Problem: Z is normally distributed with mean $0$ standard deviation 1. Goal: obtain the moment generating function of Z.
So I started with $E[e^{tz}] = M_z(t)= \int_{-\infty}^{\infty}e^{tz}(\frac{1}{\sqrt{2\pi}}e^{\frac{-z^2}{2}})dz$
$\int_{-\infty}^{\infty}\frac{1}{\sqrt{2\pi}}e^{-(\frac{z^2}{2}-tz)} dz = \int_{-\infty}^{\infty}\frac{1}{\sqrt{2\pi}}e^{-(\frac{z^2-2tz}{2})} dz$ completing the squares in the exponent we get
$\int_{-\infty}^{\infty}\frac{1}{\sqrt{2\pi}}e^{-(\frac{z^2-2tz+t^2}{2})}*e^{\frac{t^2}{2}} dz = \int_{-\infty}^{\infty}\frac{1}{\sqrt{2\pi}}e^{(\frac{-(z-t)^2}{2})}*e^{\frac{t^2}{2}} dz$
then my notes says $e^{\frac{t^2}{2}} \int_{-\infty}^{\infty}\frac{1}{\sqrt{2\pi}}e^{(\frac{-(z-t)^2}{2})} dz $ where $\int_{-\infty}^{\infty}\frac{1}{\sqrt{2\pi}}e^{(\frac{-(z-t)^2}{2})} =1$ so the mgf is $e^{\frac{t^2}{2}}$.
Why is $\int_{-\infty}^{\infty}\frac{1}{\sqrt{2\pi}}e^{(\frac{-(z-t)^2}{2})} =1$?

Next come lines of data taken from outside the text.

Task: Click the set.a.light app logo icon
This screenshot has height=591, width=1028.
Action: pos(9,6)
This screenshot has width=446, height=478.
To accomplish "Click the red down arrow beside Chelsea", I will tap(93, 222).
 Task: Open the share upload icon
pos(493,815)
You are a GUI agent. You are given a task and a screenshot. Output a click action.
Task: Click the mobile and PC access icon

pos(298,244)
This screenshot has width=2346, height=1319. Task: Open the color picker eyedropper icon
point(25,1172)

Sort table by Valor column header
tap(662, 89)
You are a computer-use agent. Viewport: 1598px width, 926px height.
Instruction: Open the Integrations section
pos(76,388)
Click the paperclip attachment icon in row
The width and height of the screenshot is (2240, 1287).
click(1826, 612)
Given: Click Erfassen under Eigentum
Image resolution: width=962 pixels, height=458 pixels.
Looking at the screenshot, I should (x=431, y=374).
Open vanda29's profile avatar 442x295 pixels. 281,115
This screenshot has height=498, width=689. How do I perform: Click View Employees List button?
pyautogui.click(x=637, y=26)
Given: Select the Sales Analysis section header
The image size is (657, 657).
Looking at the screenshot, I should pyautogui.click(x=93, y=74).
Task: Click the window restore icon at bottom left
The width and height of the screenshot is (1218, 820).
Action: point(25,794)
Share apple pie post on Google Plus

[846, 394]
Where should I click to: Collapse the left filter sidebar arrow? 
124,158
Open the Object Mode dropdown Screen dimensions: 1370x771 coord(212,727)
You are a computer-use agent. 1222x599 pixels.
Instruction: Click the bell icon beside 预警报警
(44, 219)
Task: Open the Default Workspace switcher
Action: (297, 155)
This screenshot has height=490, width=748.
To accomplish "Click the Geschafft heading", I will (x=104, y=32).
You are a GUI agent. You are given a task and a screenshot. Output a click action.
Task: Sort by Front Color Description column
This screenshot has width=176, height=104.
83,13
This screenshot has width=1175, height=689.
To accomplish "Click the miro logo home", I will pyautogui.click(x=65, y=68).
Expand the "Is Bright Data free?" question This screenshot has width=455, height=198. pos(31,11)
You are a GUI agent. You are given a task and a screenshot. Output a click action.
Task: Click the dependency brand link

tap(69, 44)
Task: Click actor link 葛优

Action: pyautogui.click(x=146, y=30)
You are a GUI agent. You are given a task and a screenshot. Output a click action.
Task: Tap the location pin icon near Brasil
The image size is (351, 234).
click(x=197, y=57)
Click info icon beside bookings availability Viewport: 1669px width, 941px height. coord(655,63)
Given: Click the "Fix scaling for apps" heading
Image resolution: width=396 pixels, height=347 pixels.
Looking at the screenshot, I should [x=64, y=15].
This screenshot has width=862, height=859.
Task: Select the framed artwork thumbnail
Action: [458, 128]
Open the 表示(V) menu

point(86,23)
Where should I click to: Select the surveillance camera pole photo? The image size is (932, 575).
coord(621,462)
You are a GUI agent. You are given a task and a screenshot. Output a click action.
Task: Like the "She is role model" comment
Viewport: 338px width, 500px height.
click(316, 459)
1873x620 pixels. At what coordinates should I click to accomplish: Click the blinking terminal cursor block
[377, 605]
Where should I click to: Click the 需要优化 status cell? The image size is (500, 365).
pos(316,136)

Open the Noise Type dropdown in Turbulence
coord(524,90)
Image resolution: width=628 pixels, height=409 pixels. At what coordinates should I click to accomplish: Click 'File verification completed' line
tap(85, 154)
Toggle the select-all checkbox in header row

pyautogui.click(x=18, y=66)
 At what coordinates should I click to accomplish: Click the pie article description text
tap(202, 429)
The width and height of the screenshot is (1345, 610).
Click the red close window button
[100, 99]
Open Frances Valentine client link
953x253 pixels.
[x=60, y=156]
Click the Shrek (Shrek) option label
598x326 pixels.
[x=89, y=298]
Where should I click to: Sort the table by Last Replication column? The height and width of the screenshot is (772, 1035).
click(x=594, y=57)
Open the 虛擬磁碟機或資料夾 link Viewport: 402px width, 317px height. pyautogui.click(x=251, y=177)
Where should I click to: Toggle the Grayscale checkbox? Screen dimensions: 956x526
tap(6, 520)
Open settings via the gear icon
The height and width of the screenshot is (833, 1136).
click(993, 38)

I know that $\int_{-\infty}^{\infty}(\frac{1}{\sqrt{2\pi}}e^{\frac{-(x-\mu)^2}{2\sigma^2}})dx = 1$(prob. density function of a normal distribution) but no where in the problem did it mention $\mu = t$ in fact, $\mu=0$ how could $\int_{-\infty}^{\infty}\frac{1}{\sqrt{2\pi}}e^{(\frac{-(z-t)^2}{2})} =1$??